The combining of popular culture with an arrivisme, by now hardly a novelty, of emerging bourgeoisies that reorganise the map of economic power in the Andes region. In this tangled space, close to fever pitch, Candelaria Traverso has found the emotional and intellectual core of her work. She found it in the proliferating overlap of social technologies of highly dissimilar yet intermeshing times, from Pre-Columbian time to modern popular culture.
Álvaro Gómez Campuzano (Bogotá, Colombia, 1956) displays, through his textile pieces and installations, the influence of the indigenous heritage of Latin America which represents an invaluable reference within modernity and its reflections. Gómez Campuzano became a pioneer of Textile Art since 1976 with his innovative approach focusing on space and intervening it -a representative practice of Contemporary Art- with the use of raw cotton and wool strings which, interwoven in relief, create ideograms that give a notion of spatiality.
Augusto Ballardo takes on a more archaeological approach in deconstructing the Pre- Columbian Andean’s geometric language. In his recent investigation at the Amano Pre-Columbian Textile Museum in Lima, Augusto worked simultaneously with the Pre-Columbian feather collection from Yoshitaro Amano and the recycled Peruvian aircraft relics. By polishing the relics surface and applying the most symbolic visual language of Pre-Columbian cultures on its surface, Augusto perpetuates the aesthetic quality of geometric abstraction, while highlights the tension between the past and presence, between the industrialised pragmatism and merit of pre-modern craftsmanship.
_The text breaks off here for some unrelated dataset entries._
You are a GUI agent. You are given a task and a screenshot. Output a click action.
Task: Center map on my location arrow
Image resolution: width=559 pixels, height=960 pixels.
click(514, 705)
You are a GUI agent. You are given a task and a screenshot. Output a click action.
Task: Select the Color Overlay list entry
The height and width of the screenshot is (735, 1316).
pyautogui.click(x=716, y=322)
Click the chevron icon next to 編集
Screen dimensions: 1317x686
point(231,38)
Bedoya’s practice brought him back to Peru as he continuously investigates on cultural-historical marks. This Moche Day, taking the forms of intervened replicas of Pre-Columbian pottery intended for tourist consumption, belong to a larger series that explores Peru’s colonial history of exploitation and cultural erosion. As Bedoya saw, it refers to “a colonised nation trepanned by opportunism, exploitation and by the ongoing tension between popular and fine art.”